Judge Thomas Murphy used to say, “Parents are like eyes. If you lose one, it will never be replaced.” California law encourages the principle that the children should have frequent and continuing contact with each parent. That being said, sometimes there are very good reasons to limit a child’s contact with one parent or the other. Such reasons would include neglect of a very small child to a degree that the child is endangered. Another reason is a history of abuse. Courts tend to be very sensitive and protective about children’s best interests when they make orders for custody and visitation.

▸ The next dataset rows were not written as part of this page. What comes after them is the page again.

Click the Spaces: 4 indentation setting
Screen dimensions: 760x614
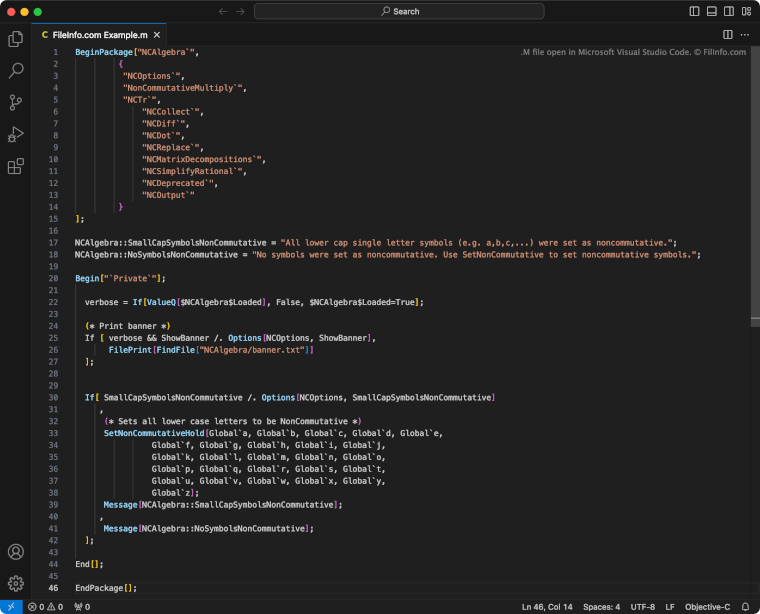(602, 607)
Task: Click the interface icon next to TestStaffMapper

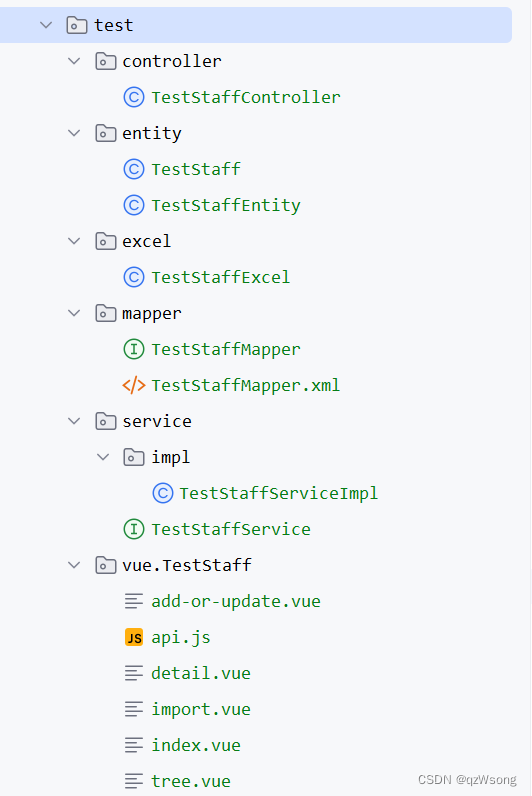Action: click(x=134, y=349)
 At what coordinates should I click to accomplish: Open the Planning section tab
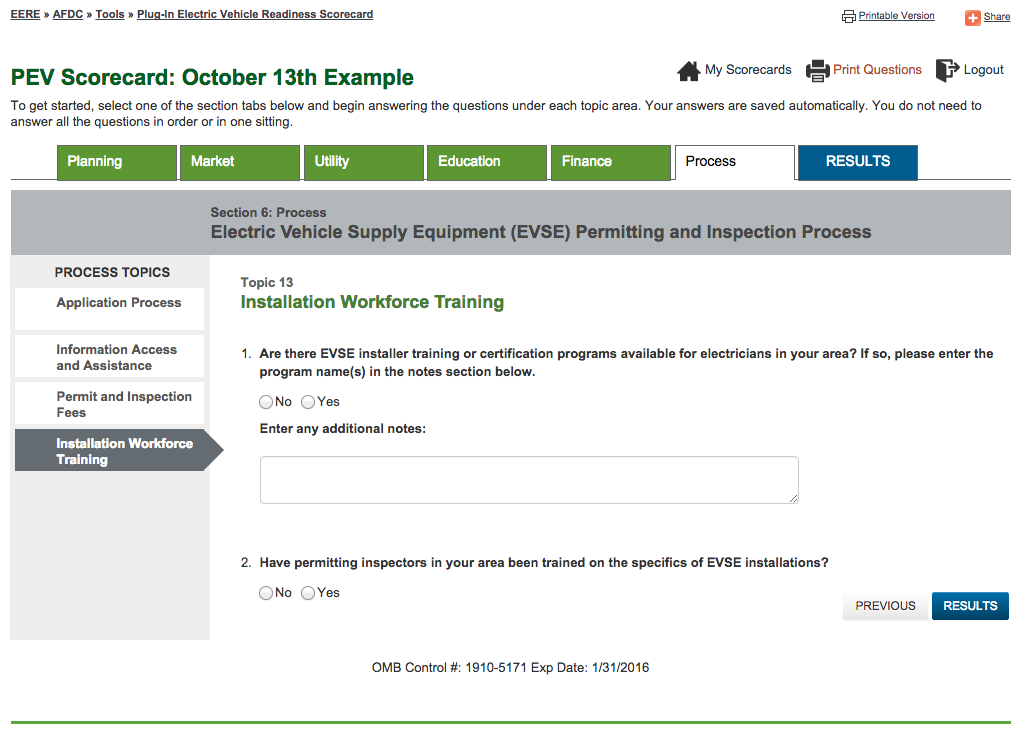click(x=117, y=162)
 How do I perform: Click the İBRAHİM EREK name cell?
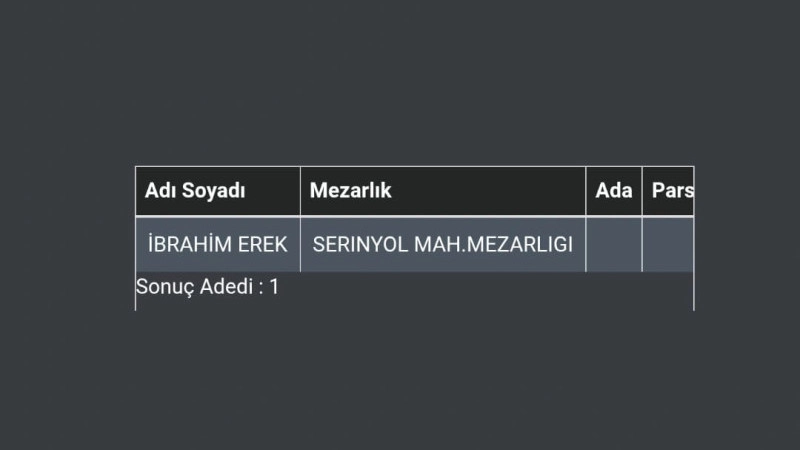pyautogui.click(x=218, y=245)
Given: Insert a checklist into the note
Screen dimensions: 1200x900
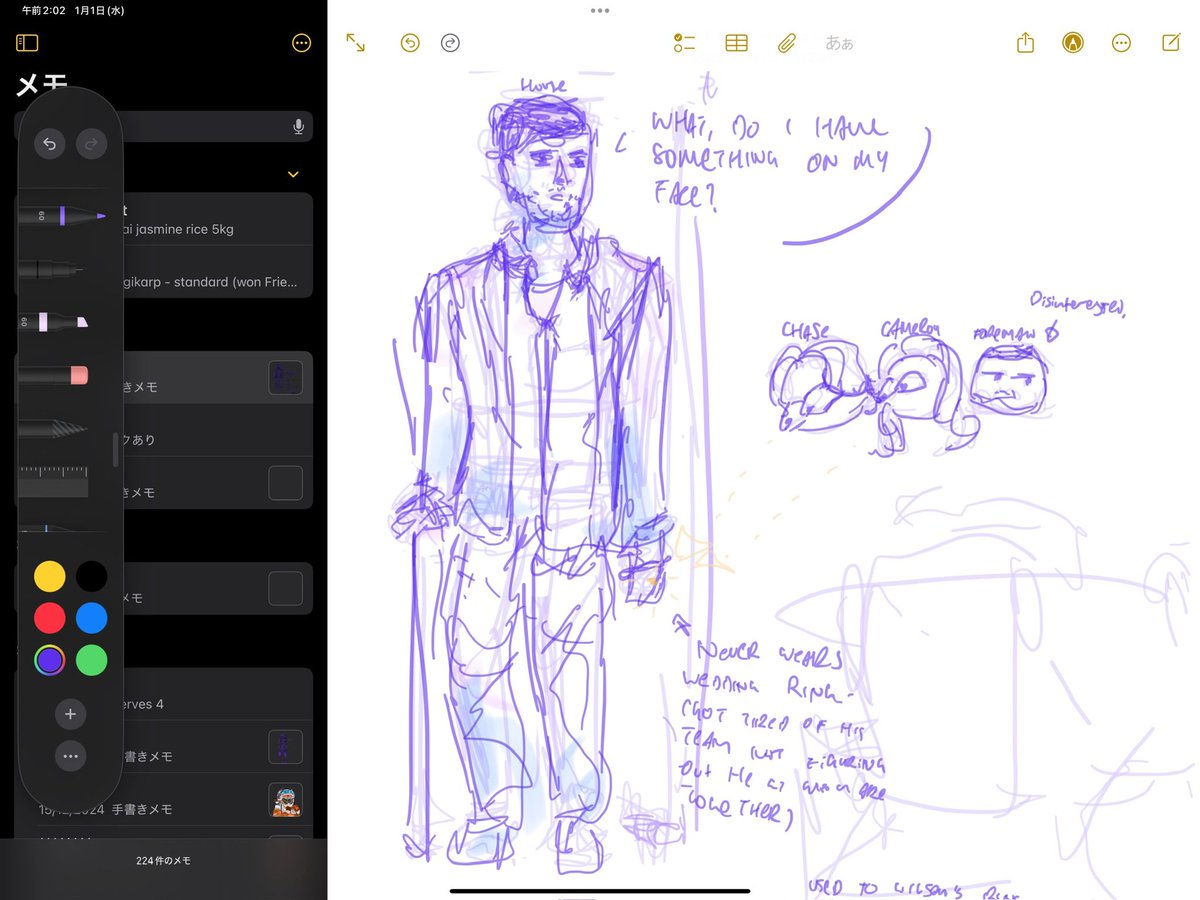Looking at the screenshot, I should pos(684,43).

Who should make decisions about custody and visitation? Ideally the parents who know the child best, and who love the child, should make those decisions. The Los Angeles Superior Court requires parties to talk to a mediator about these issues before a judge will hear their case, in an attempt to reach a settlement. When they cannot agree however, the Court may turn to an expert to interview each party and the children and make recommendations to the Court based on the evaluation.
Many clients ask me whether children get to decide for themselves where they want to live. No, that’s exclusively up to the Court. However the Court will take a child’s expressed preference into consideration in making its orders, bearing in mind the child’s age and maturity, as well as the child’s reasons.
Each parent’s time with the child includes sharing national and religious holidays and school vacations. These times can be spelled out in detail in the court’s orders, or if the parties can agree on these things without the need for a court order, it can be left open.
My goal is to try to help parties resolve their issues amicably if possible, because it puts the least stress on all parties. When this is not feasible, I need to paint an accurate and scintillating portrait of my client for the court, so that the judge will have enough information to base the right decision in our favor. To this end, I lean heavily on my background in psychology.